Joseph S. Iseman (May 29, 1916 â April 25, 2006) was an attorney and educator known for his work with National Television, Children's Television Workshop, also known as Sesame Workshop, and Bennington College (where he stepped in as acting president in 1976), as well as the American University of Paris, where he served for a time as the vice chair. As a lawyer at the firm of Paul, Weiss, Rifkind, Wharton & Garrison LLP, Iseman notably managed the estates of composer Cole Porter, writer Vladimir Nabokov, writer Jean Stafford, poet Robert Lowell, writer A. J. Liebling, artist Robert Motherwell, writer and historian Theodore H. White, Saturday Review and its editor Norman Cousins, and playwright Arthur Miller. He was also the father of New York City businessman Frederick Iseman.
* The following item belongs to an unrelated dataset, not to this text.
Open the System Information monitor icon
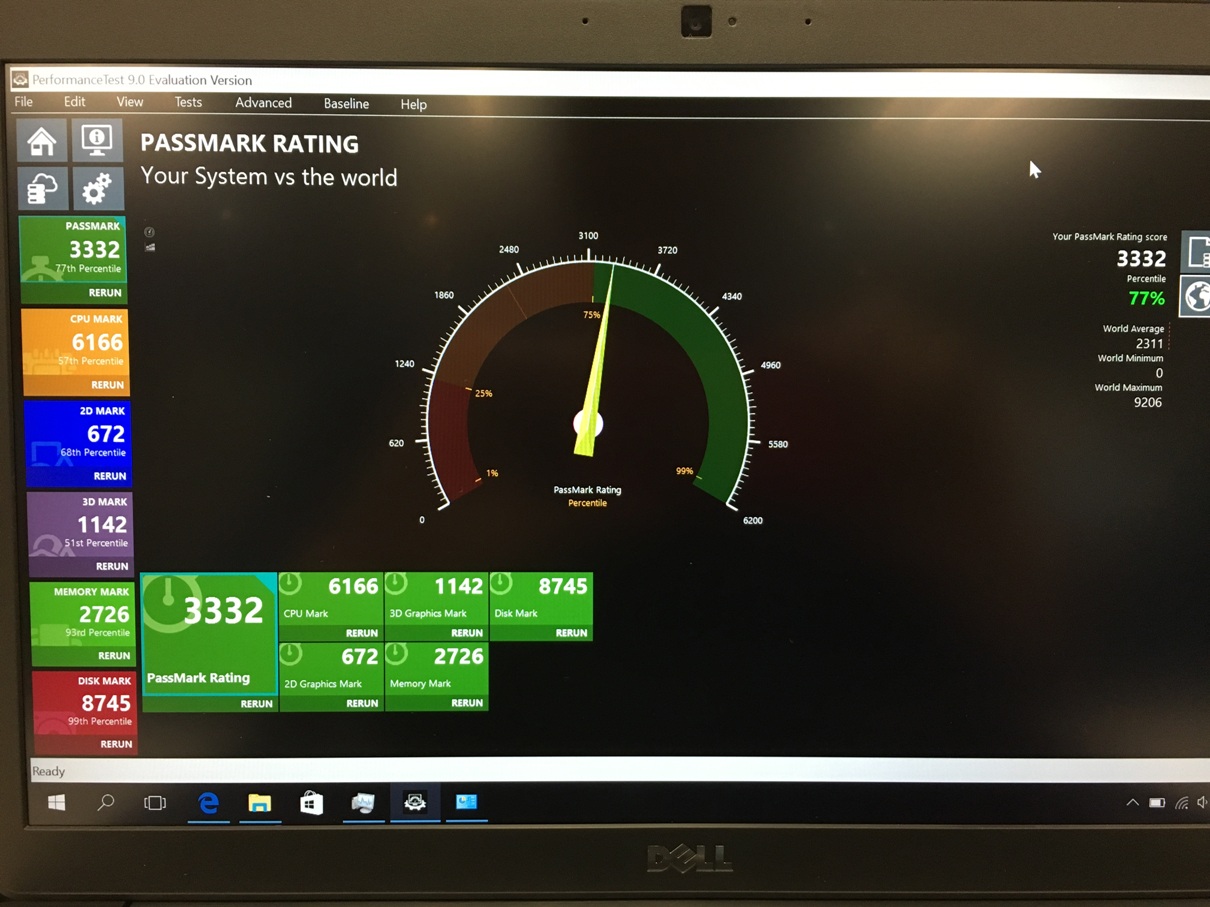 [x=97, y=141]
Iseman attended the Ethical Culture School in New York, earned his Bachelor of Arts degree from Harvard College in Cambridge, Massachusetts in 1937, and his J.D. from Yale Law School in New Haven, Connecticut in 1941.[1]
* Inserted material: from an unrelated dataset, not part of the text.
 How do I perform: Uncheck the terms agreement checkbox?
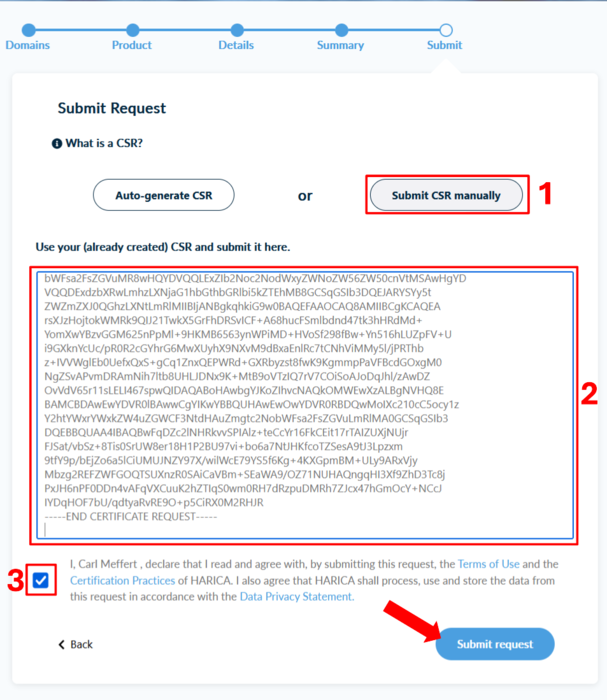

Iseman worked as an investigator and clerk for Commercial Factors Corporation from 1937 to 1938. After graduating from Yale, he worked as an attorney until he joined the United States Army during World War II from 1942 to 1946. He obtained the rank of captain in the Army Air Force.
After his return to the United States, Iseman moved to New York and worked for Chadbourne, Wallace, Parke and Whiteside as a law associate. In 1950, he left to practice law at Paul, Weiss, Rifkind, Wharton and Garrison. At this firm he was made a full partner in 1954 where he worked in the area of legal affairs for public broadcasting.
Joseph Iseman was a trustee of Bennington College, and for one year was Acting President in 1976. Iseman was a Woodrow Wilson Visiting Fellow at the College of William and Mary in Williamsburg, Virginia and at six other American colleges and universities from 1977 through 1984. Iseman was vice-chairman of the board of directors of the American University of Paris and a Director of the Civic Education Project.
Iseman died at the age of 89. According to his family, the cause of death was cardiac arrest.[2]